UT Austin a Key Player in Science’s Hottest Research Areas for 2023

From molecules to galaxies, University of Texas at Austin scientists are pushing the frontiers of human knowledge. Recently, the world's two most prestigious general science journals highlighted several of the hottest research areas and discoveries for the year. At least four involve pioneering work by UT Austin researchers.

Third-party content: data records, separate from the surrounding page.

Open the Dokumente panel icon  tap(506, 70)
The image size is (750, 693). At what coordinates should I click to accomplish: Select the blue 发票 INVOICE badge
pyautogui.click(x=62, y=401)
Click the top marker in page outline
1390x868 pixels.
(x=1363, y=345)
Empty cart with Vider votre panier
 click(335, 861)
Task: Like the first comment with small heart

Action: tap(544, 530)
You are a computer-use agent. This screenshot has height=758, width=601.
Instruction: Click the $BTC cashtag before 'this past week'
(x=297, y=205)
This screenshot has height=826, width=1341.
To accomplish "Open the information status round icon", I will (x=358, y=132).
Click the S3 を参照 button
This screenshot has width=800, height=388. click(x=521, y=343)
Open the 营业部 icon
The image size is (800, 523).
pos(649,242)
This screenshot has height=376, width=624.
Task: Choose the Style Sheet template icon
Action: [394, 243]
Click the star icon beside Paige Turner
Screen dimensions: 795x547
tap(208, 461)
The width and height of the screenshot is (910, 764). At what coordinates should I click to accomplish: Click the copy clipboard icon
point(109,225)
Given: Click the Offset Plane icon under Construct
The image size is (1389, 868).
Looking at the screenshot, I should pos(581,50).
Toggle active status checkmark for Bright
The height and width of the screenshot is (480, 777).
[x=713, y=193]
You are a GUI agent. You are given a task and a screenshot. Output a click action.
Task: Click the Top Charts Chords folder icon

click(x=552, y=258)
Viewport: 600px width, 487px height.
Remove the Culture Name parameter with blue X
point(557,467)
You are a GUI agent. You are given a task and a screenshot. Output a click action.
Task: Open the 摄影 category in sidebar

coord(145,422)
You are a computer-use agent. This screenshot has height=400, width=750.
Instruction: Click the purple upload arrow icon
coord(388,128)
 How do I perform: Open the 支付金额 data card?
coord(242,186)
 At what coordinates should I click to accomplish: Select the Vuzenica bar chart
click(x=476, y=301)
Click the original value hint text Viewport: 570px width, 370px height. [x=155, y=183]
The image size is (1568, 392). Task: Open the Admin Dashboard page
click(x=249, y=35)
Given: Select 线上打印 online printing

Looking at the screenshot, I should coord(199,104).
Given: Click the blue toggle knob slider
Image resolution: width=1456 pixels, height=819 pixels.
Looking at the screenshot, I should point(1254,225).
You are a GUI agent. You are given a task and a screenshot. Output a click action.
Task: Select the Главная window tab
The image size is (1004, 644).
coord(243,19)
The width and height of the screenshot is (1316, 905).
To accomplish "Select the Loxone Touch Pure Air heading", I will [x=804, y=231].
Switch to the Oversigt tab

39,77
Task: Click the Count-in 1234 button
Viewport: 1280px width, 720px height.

Single-Molecule Protein Sequencing

The first of "seven technologies to watch in 2023" from the journal Nature, single-molecule protein sequencing allows scientists to identify every individual protein in a complex sample. Analysis of the proteome—the complete set of proteins made by a cell or organism—is important for studying health and disease, but it isn't easy to do with standard technology. Mass spectrometry traditionally helps identify the mass and charge of all the proteins that make up the proteome, but limitations abound. Less typical proteins get missed. Edward Marcotte, a biochemist at UT Austin and co-founder of biotech startup Erisyon, has developed one of these approaches called fluorosequencing, which allows researchers to label each amino acid in a protein with fluorescent tags, often sequencing millions of proteins in one sample—a game-changing improvement in technology.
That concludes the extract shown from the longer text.